How can someone loom so large in your life that your heart breaks upon the realization that they need to leave it? Because you won’t ever soar as long as they’re perched in your picture. They’ll do whatever it takes to position themselves above you, in the most loving way, of course. Drilling inside to the deepest doubts, mining the tiniest parts of you that never feel secure no matter how much spiritual work you do. That one makes it their unconscious mission to know you fuller than you think you know yourself, so they can keep tabs, take credit and claim power. You will only be safe when they can only say, “I knew her when . . .”
It’s devastating to be truly seen and have that used against you.
I hope that’s not what I remember most, because right now, it’s all I see.
But just yesterday, while doing dishes, I thought of something random.

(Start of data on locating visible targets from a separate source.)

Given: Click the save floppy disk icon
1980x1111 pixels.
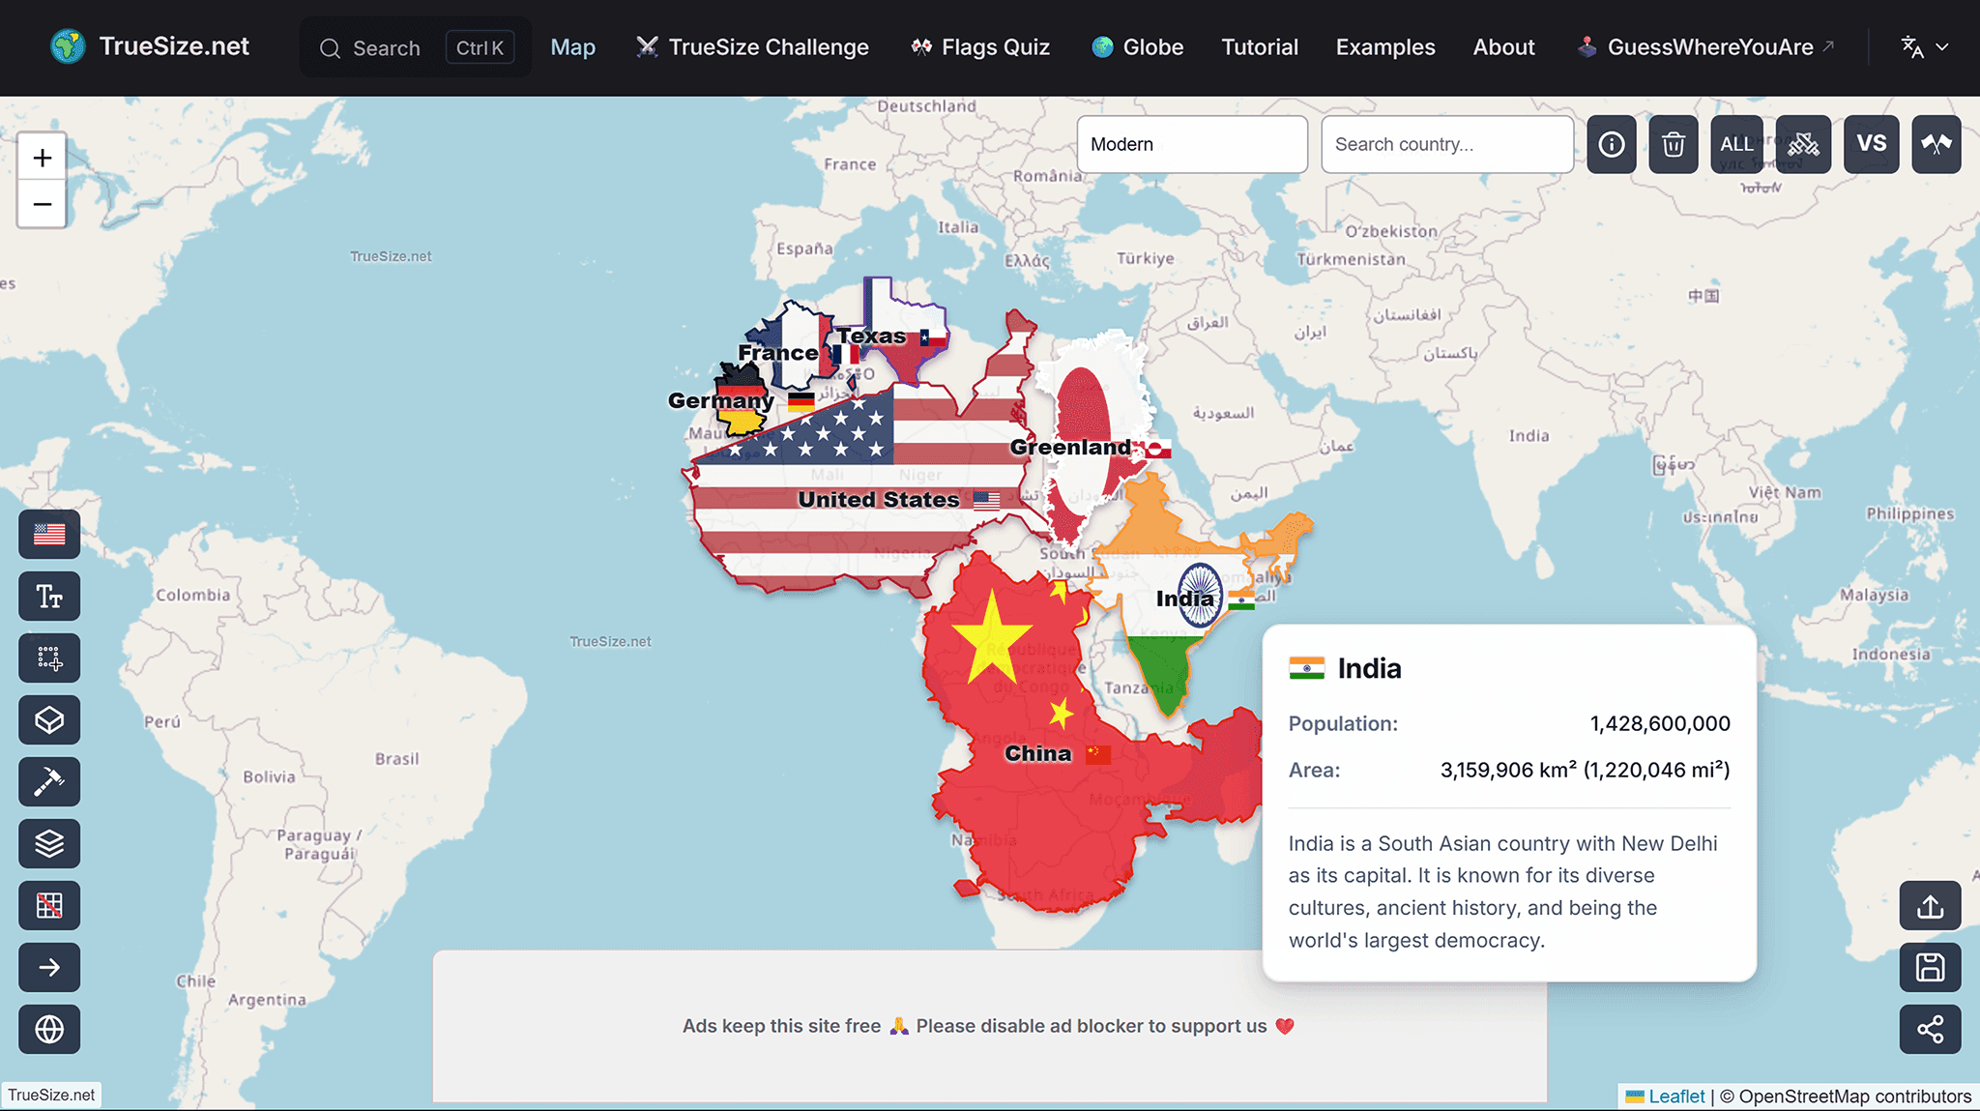Looking at the screenshot, I should point(1930,967).
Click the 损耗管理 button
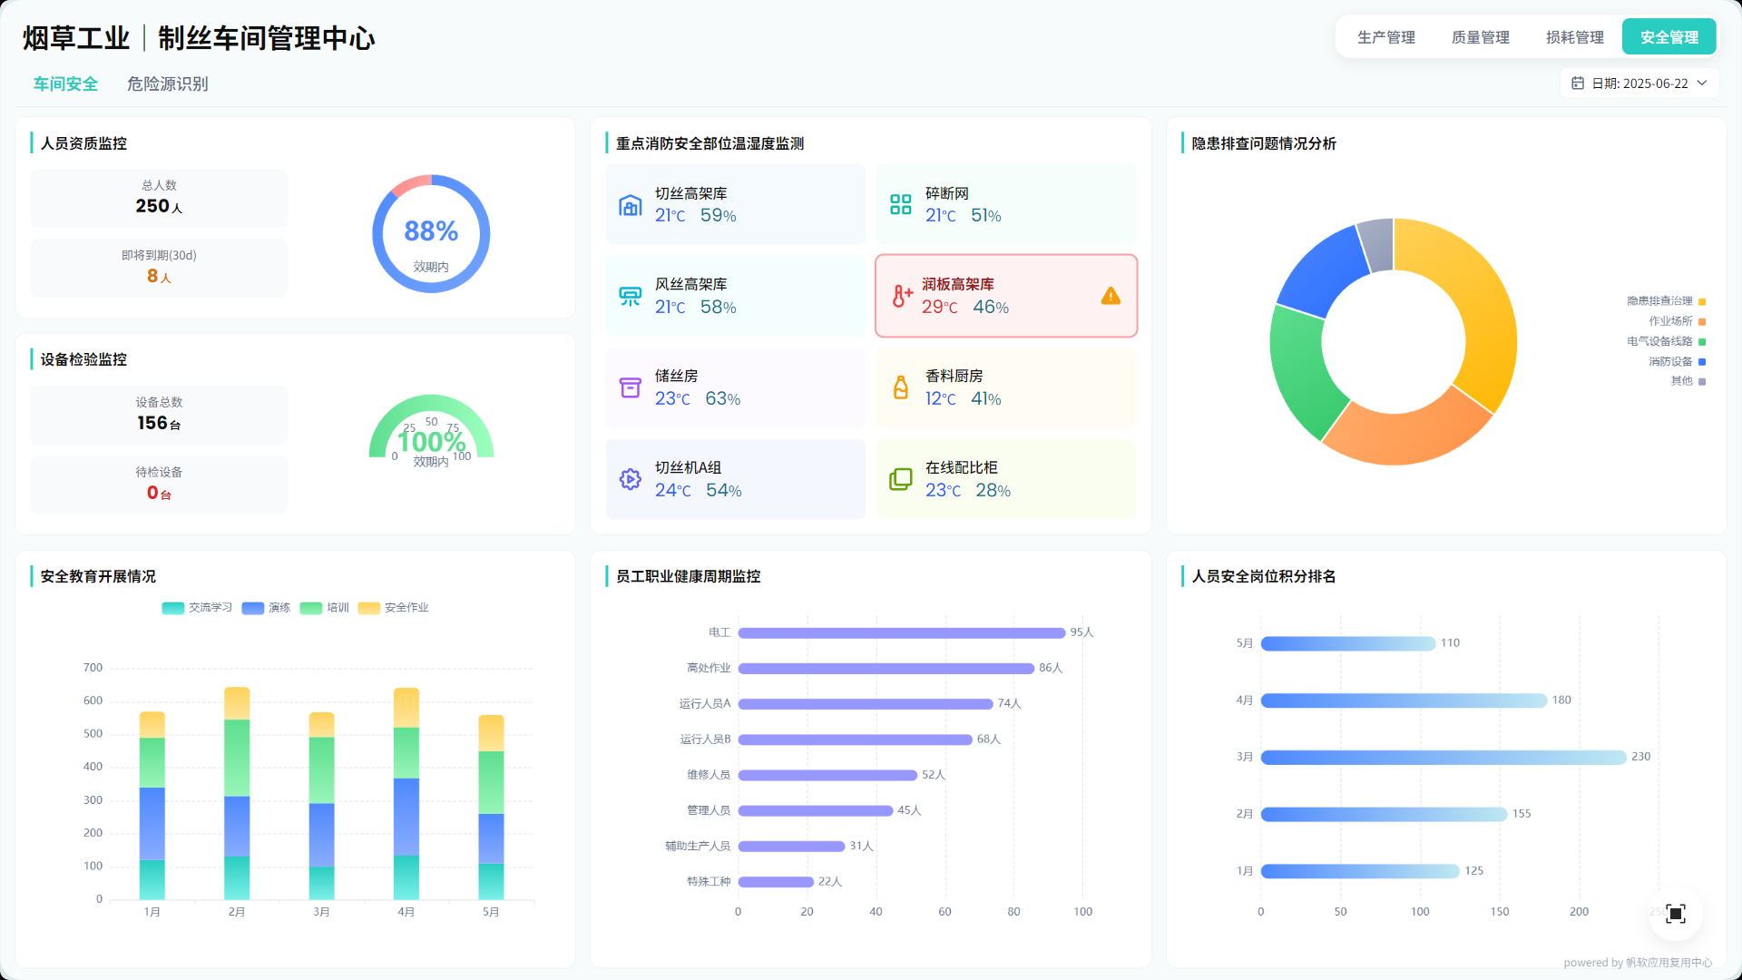 [x=1574, y=37]
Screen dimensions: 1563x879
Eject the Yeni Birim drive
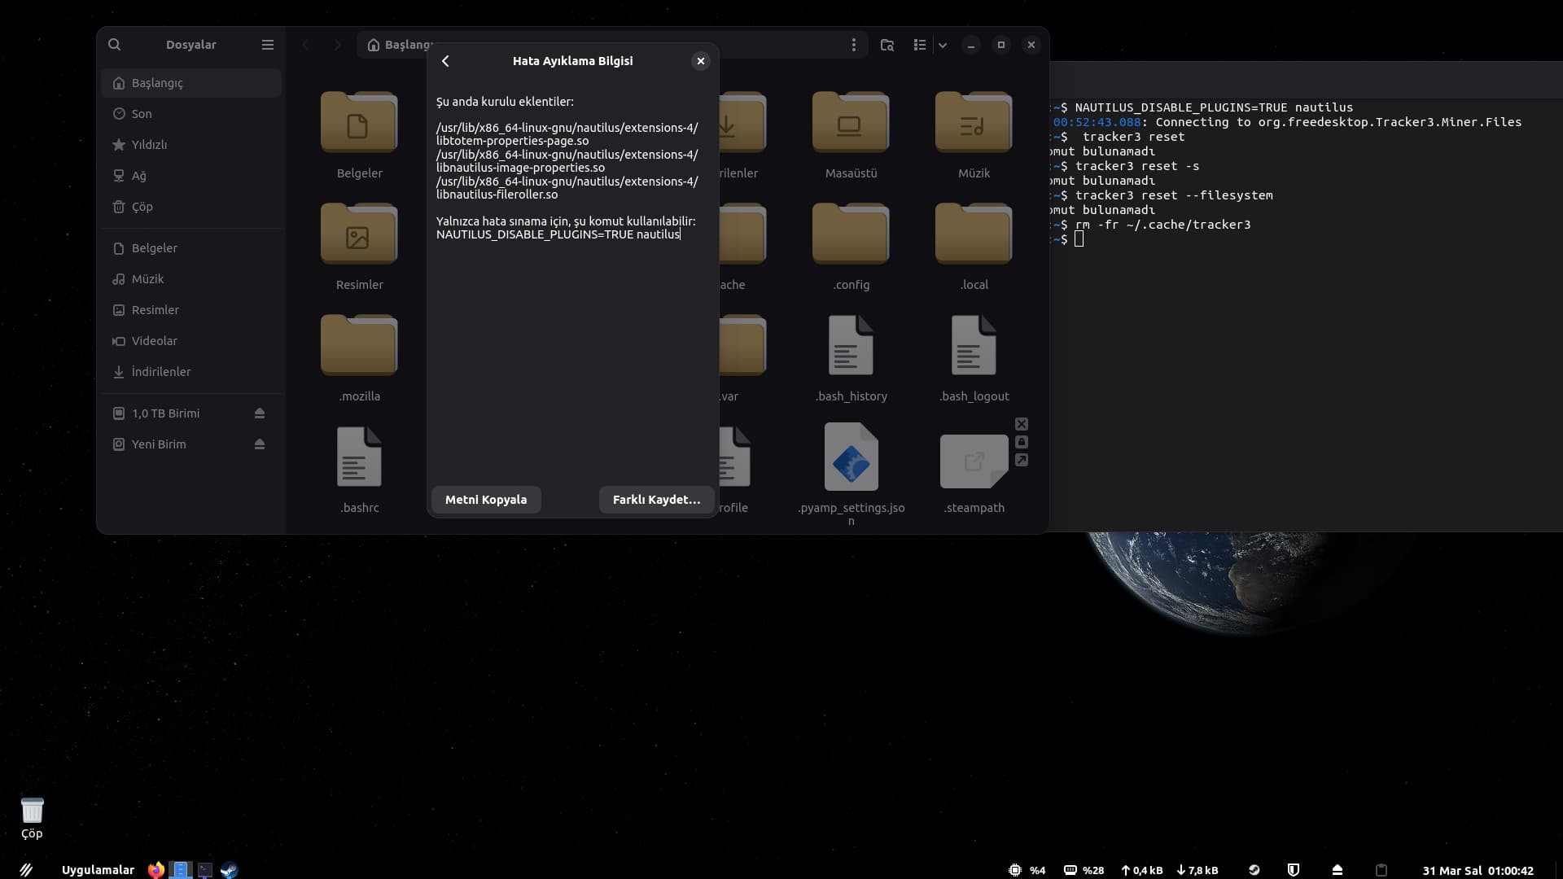click(260, 444)
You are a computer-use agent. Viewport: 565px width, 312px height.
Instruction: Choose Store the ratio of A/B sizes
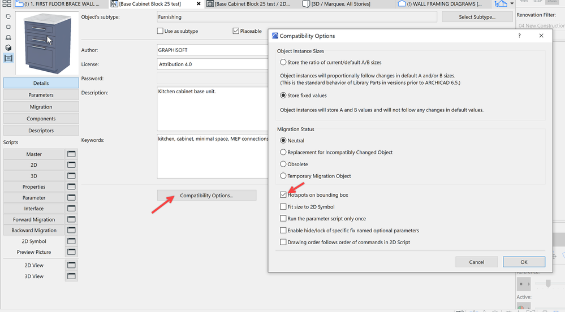pos(283,62)
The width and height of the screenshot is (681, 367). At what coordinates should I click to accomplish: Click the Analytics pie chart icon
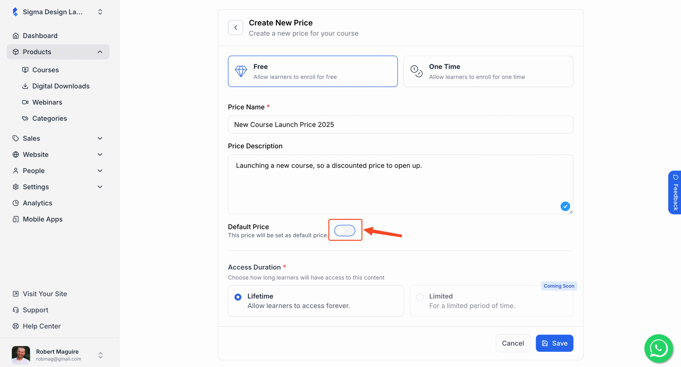16,203
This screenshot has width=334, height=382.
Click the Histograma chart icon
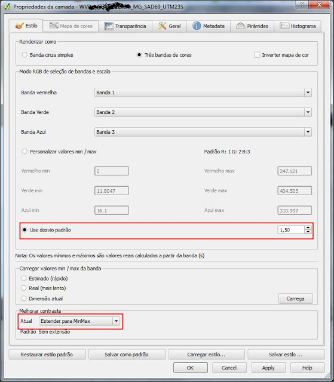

She’d find that funny, I twittered inside with the bubbly feeling that preceded texting her something delicious, as if nothing had happened, and I wasn’t wading knee-deep in the fallout. In that flashing glimmer, my insides warmed with the remembrance of tickled times rife with inside jokes and hours-long phone convos in the middle of the night.
Maybe I could go there sometimes. To the magic of Us, sans the rest. Where neither of us was the bitch. We were glorious in our groove. And no one was the wiser.
After rebirth, I rise and fall, until I find myself again.